Your main issues seem to be privacy and that advertisers "won't stand for it". The privacy angle makes no sense given the context, as ad networks are already tracking your site visits. Plus, the average user doesn't care. As far as advertisers, what are they going to do? There's already tons of websites that offer the ability to remove ads for users who purchase a premium subscription...this is basically the same thing, just that your subscription amount is effectively based on pageviews, rather than a fixed price.

All that said, my biggest concerns would be that it's a huge chicken-and-egg problem, plus the difficulty of getting users to pay for content they're used to getting for free.

Oh, and you come across sounding like a real asshole.


I posted some poor humor about a company. You respond with personal name-calling. That is unfortunate. It's a real shame on you for stooping to a personal attack, but I'll get over it :)


Glad to hear it.


I'm sorry this is necessary, but yes, it's a bad attempt at humor based on the "why your anti-spam proposal won't work" meme of many years ago: http://craphound.com/spamsolutions.txt


This is a very bad attempt at humor and is not in the spirit of HN. From what I have seen, we are all about encouraging innovation, new ideas, and discussion. The GP simply discourages them.

I make a point not to spend time around the pessimistic downer crowd, and it ticks me off when someone shoots down an idea offhandedly. I sincerely hope HN does not move in this direction.


"Pessimistic downer crowd"? I thought we were above personal attacks here. This is more of a "downer" action than engaging in a little poorly placed humor. I was poking fun at an idea, whereas you're making a bunch of personal judgments which is rather disappointing and unfortunate.

Did you miss my post where I said it was a bad attempt at humor? Shame on you for trying to make me personally feel bad.


You don't think your callous attempt at a humorous put-down of someone's business concept could make them personally feel bad? I love that because you're railing on someone's idea, it's all fun and games, but if someone calls you on it, you play the victim card. Stop defending yourself for your immature and dismissive comment and just apologize.


You are missing the difference between disparaging an idea versus a person. They are totally different situations.

Shame on you for thinking that disparaging people is valid revenge for people who merely poke fun at ideas. Talk about making it personal.


HN is not the place to regurgitate stupid old slashdot memes that add little or nothing to the conversation.

There are a number of ways that you could have phrased your response that would have stimulated real discussion instead of "har har lolz anti-spam newbz"


I disagree. This "form style" response may be a meme, may be in a humourous vein, but it serves the important purpose of ramming home to the inventor the well-known difficulties of implementing their scheme and the long, long history of similar inventions in the past.

I don't even have to look at this new scheme to know it won't work.
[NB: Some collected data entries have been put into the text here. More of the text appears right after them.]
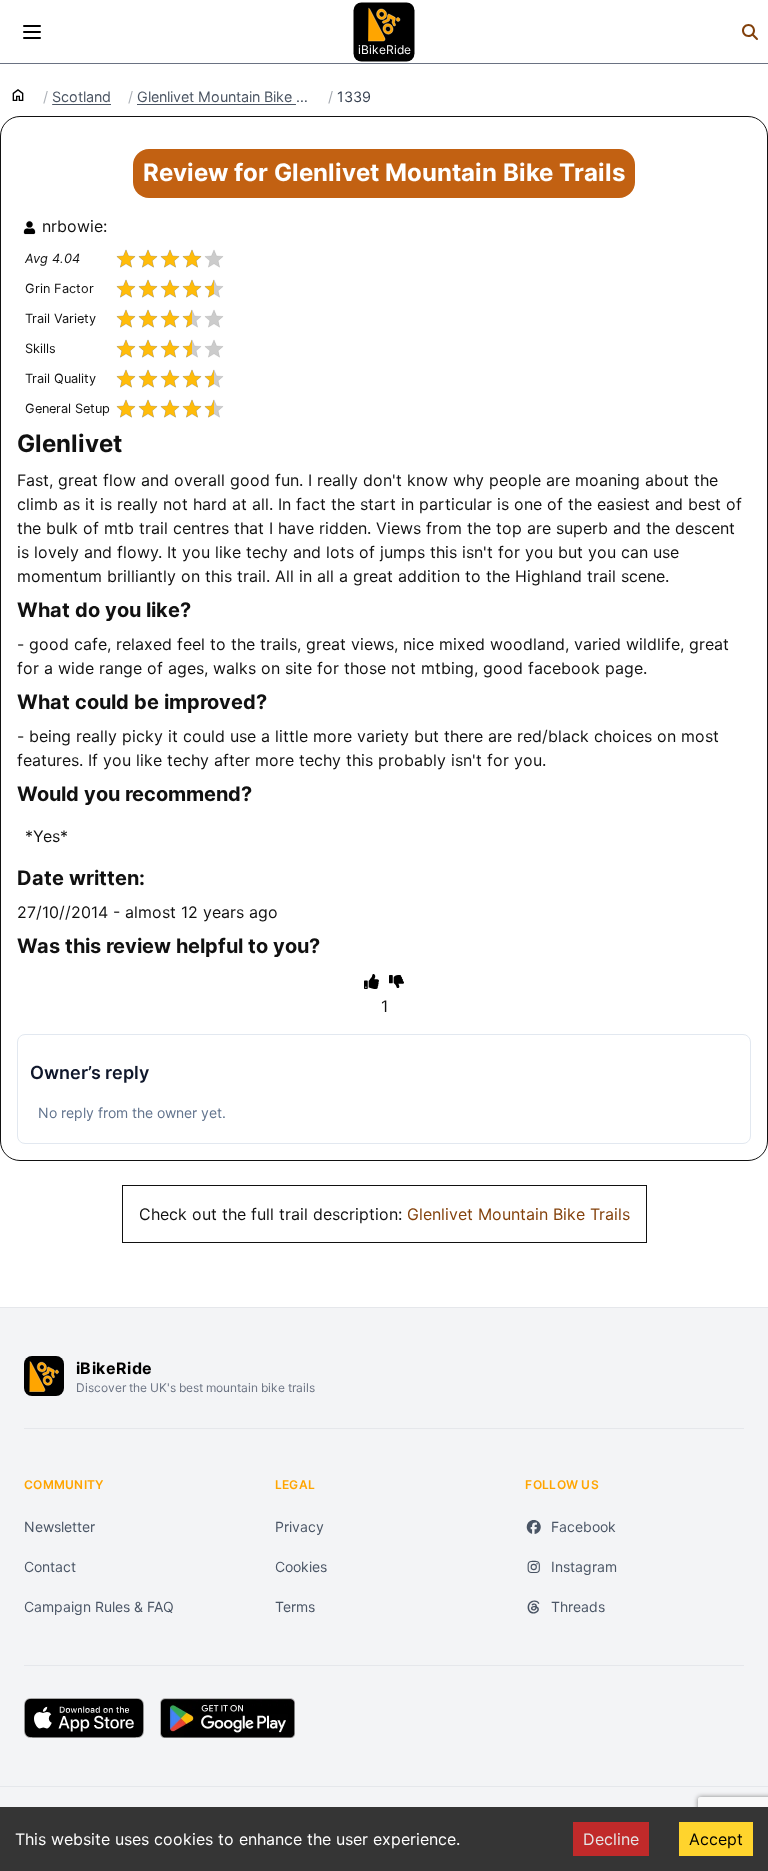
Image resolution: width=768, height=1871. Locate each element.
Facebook (583, 1526)
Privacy (299, 1526)
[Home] (18, 94)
It won't work because it relies on a critical mass, and until it gets that critical mass sites won't switch, and until they do users won't sign up, so there's no critical mass .. your classic chicken and egg problem. No-one is going to pay unless everyone else has to pay. There is nothing to force everyone to move at once. See: history of "penny stamp" email anti-spam ideas.

The form style helps ram these notions home; it's a welcome reality check in situations like these.

(updated to stay on topic)


Wow! How long did it take you to type up all that?


People want to support the sites they depend on. Contenture makes this possible. Contenture users pay into the system, their money is distributed to the Contenture-enabled sites that they visit.

Anyone who thought ad revenues were low as they are should wait to see how really low tip revenues can get.

Disclaimer: I run an ad network :-)


What's your ad network?


Use the email in my profile, Luke! :-)

(I had to choose between keeping a "corporate" image while shilling my company left and right, and being honest and true to myself among my hacker peers. I am doing traditional advertising with nothing "startupy" about it; and if we're doing anything new/different I don't intend to "share" it, so you guys are stuck with my closet Real-Self ;-)


To pull this off, several great sites will have to launch as Contenture-enablers/providers all at once, or it will go down as a flop (imagine a console launching without games!)

This is pretty much as hard as making sure multiple startups launch successfully simultaneously. It would probably help if they had a VC working with them. Either way, I wish them luck.


We've got access to the people who run the 100,000 web sites being monitored by getclicky.com (same team). We shouldn't have a problem there.


Having access doesn't mean they'll all sign up to it. Case in point, I'm a Clicky user (and I love it), but I'm not going to be signing up to this until I see evidence that it's worth the hassle. So there's a typical chicken and egg problem there, basically.


Am I the only one who thinks the comic book superhero motif for the intro pitch on the homepage is way too cheesy?

Clean that up to something a lot more professional (and attractive) and it can be a big boost in getting people to sign up.


Love the idea... hate the name; hope they can transition to another. The name is crucial because this needs to become a movement: responsible readers and publishers who agree that ads alone are not enough, or not appropriate for all kinds of content.

There are lots of ways paid users could get enhanced service: no interstitials, no ads, enhanced comment privileges, access to new content before an embargo expires, automatic single-page-views, badges to show on their other sites, etc.


FYI, Contenture is about a lot more than ads. It's also the dead simplest way to create premium features for your site with very very little work.